**SUPPLIED DATA:**
....

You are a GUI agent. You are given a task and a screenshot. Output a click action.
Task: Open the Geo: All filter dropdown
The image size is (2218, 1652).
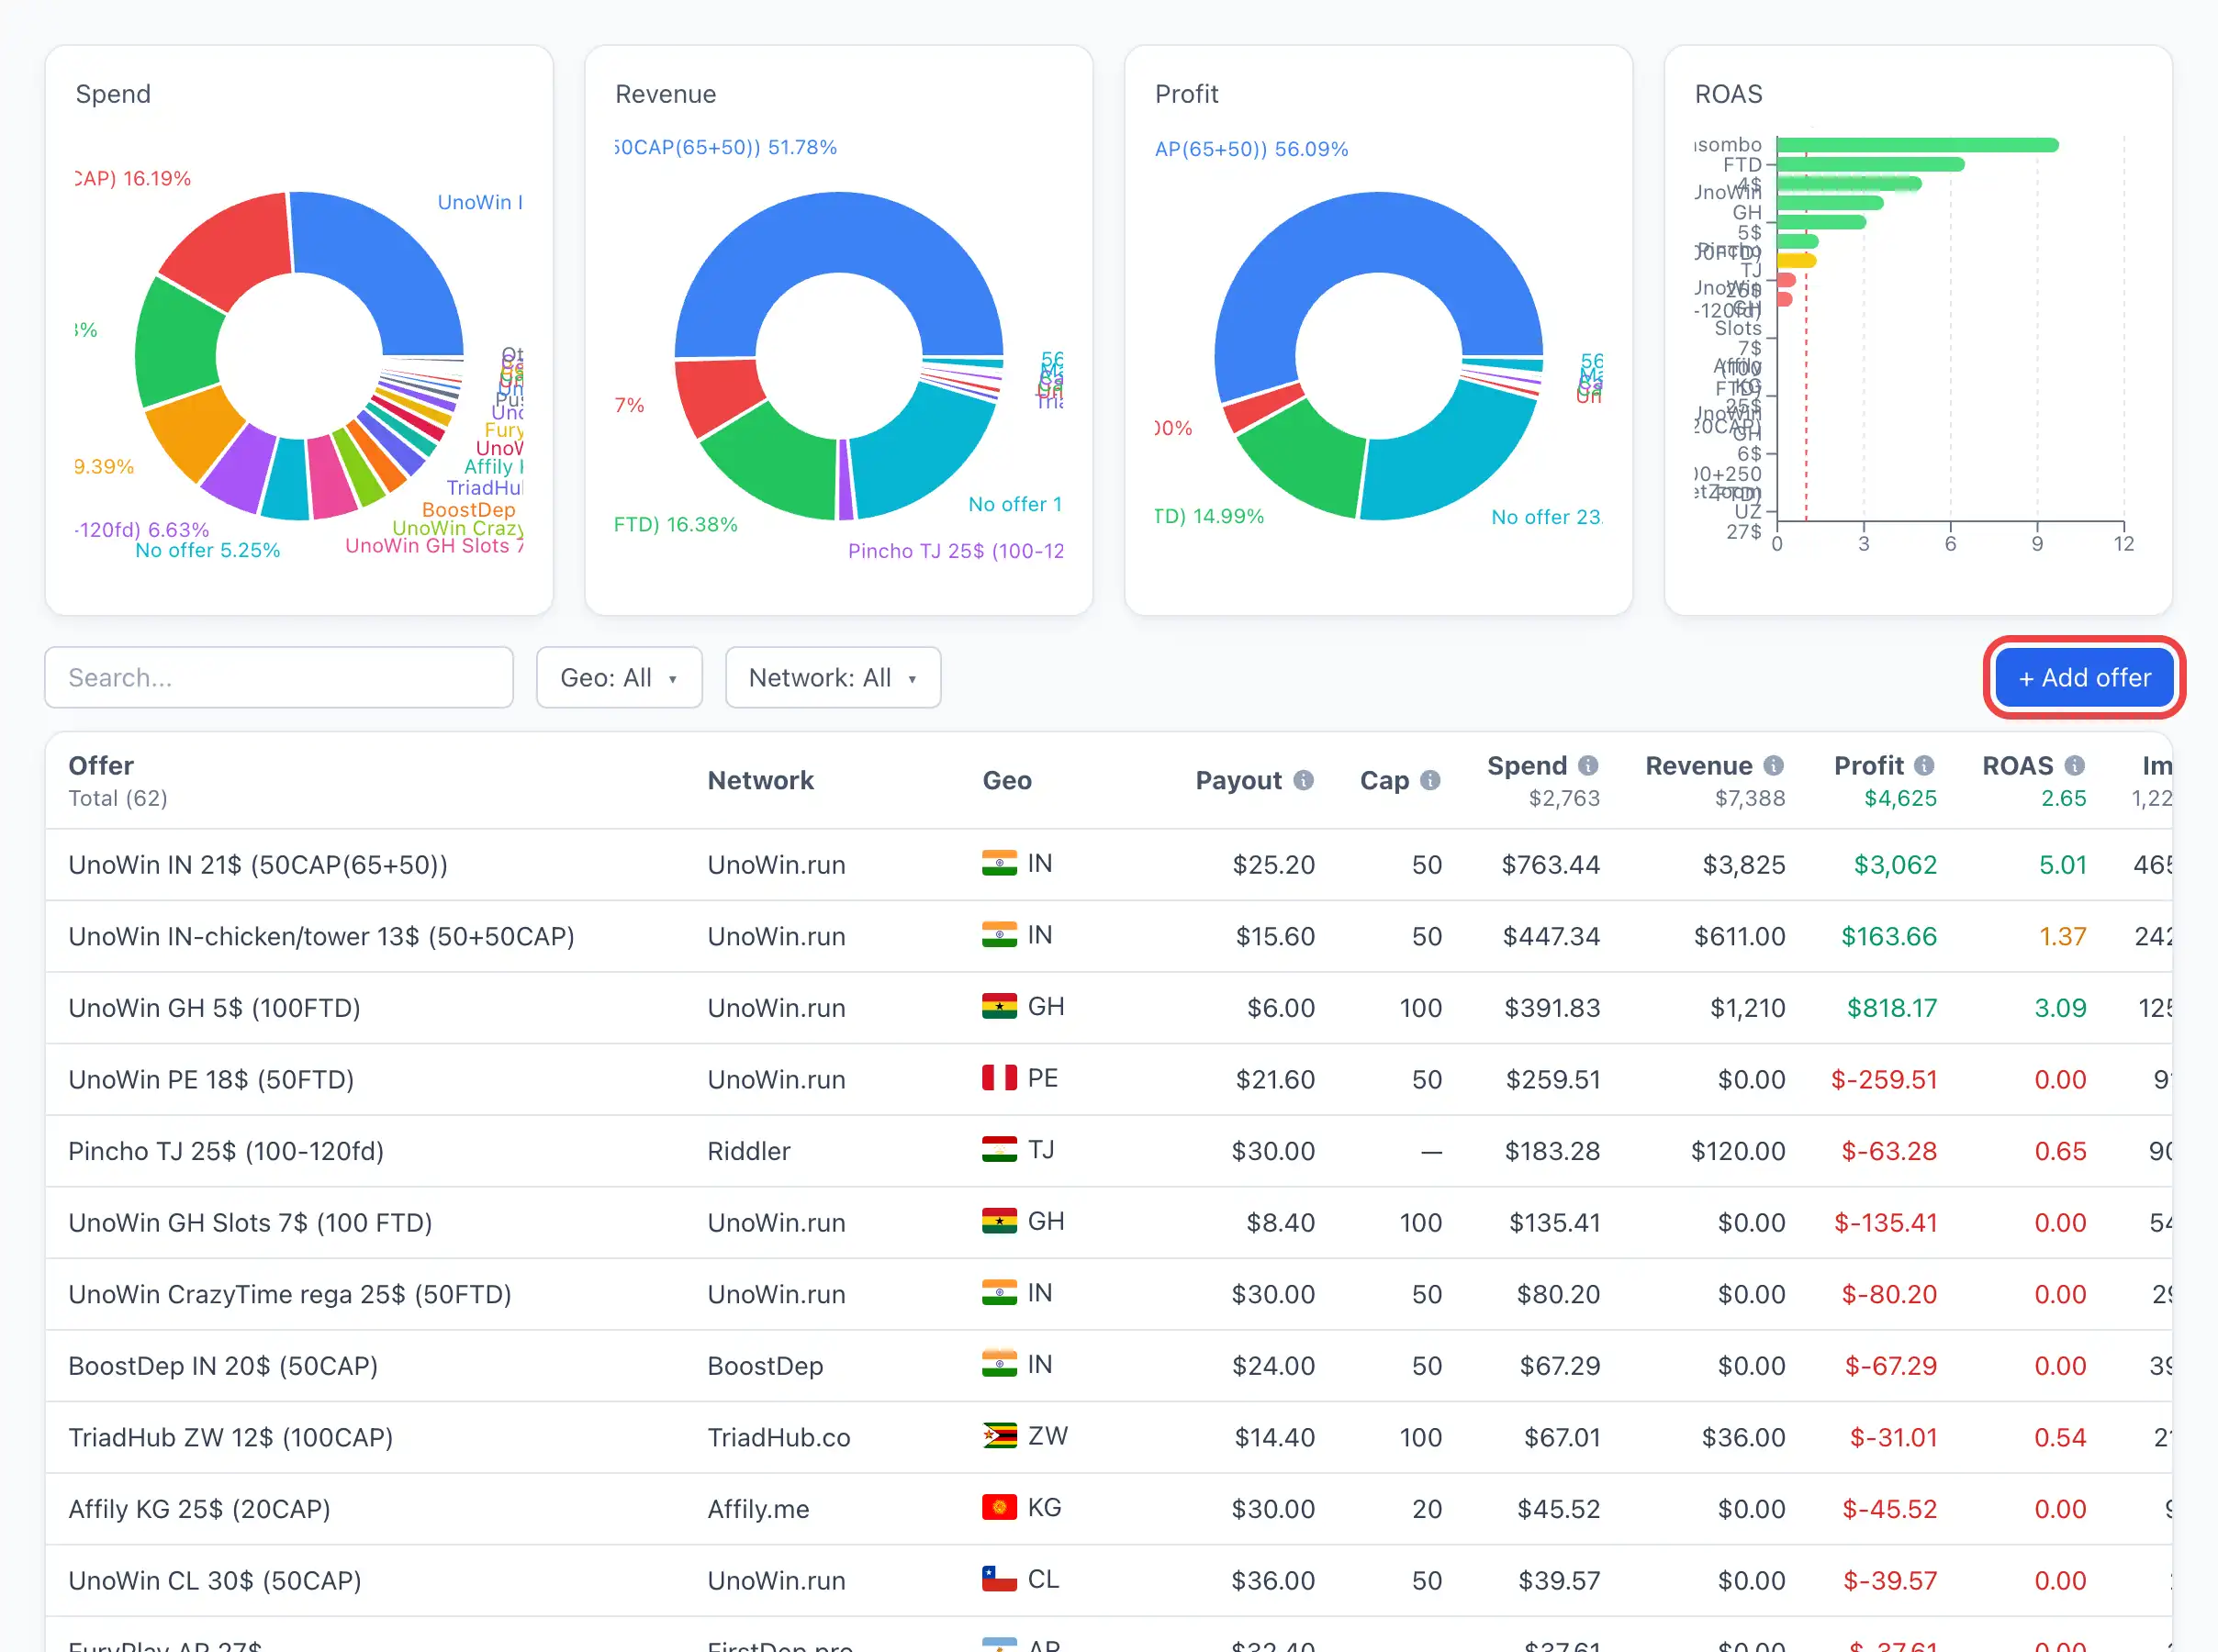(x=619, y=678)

....

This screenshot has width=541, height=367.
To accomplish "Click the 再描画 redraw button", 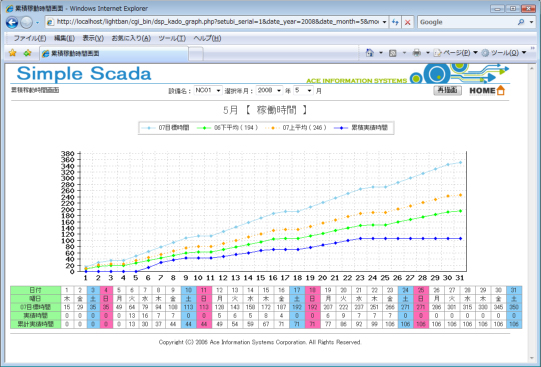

....

**WHAT TO WORK ON:**
The number of lines above containing the word "screenshot" is all that should be returned.

**THE COMPLETED TASK:**
2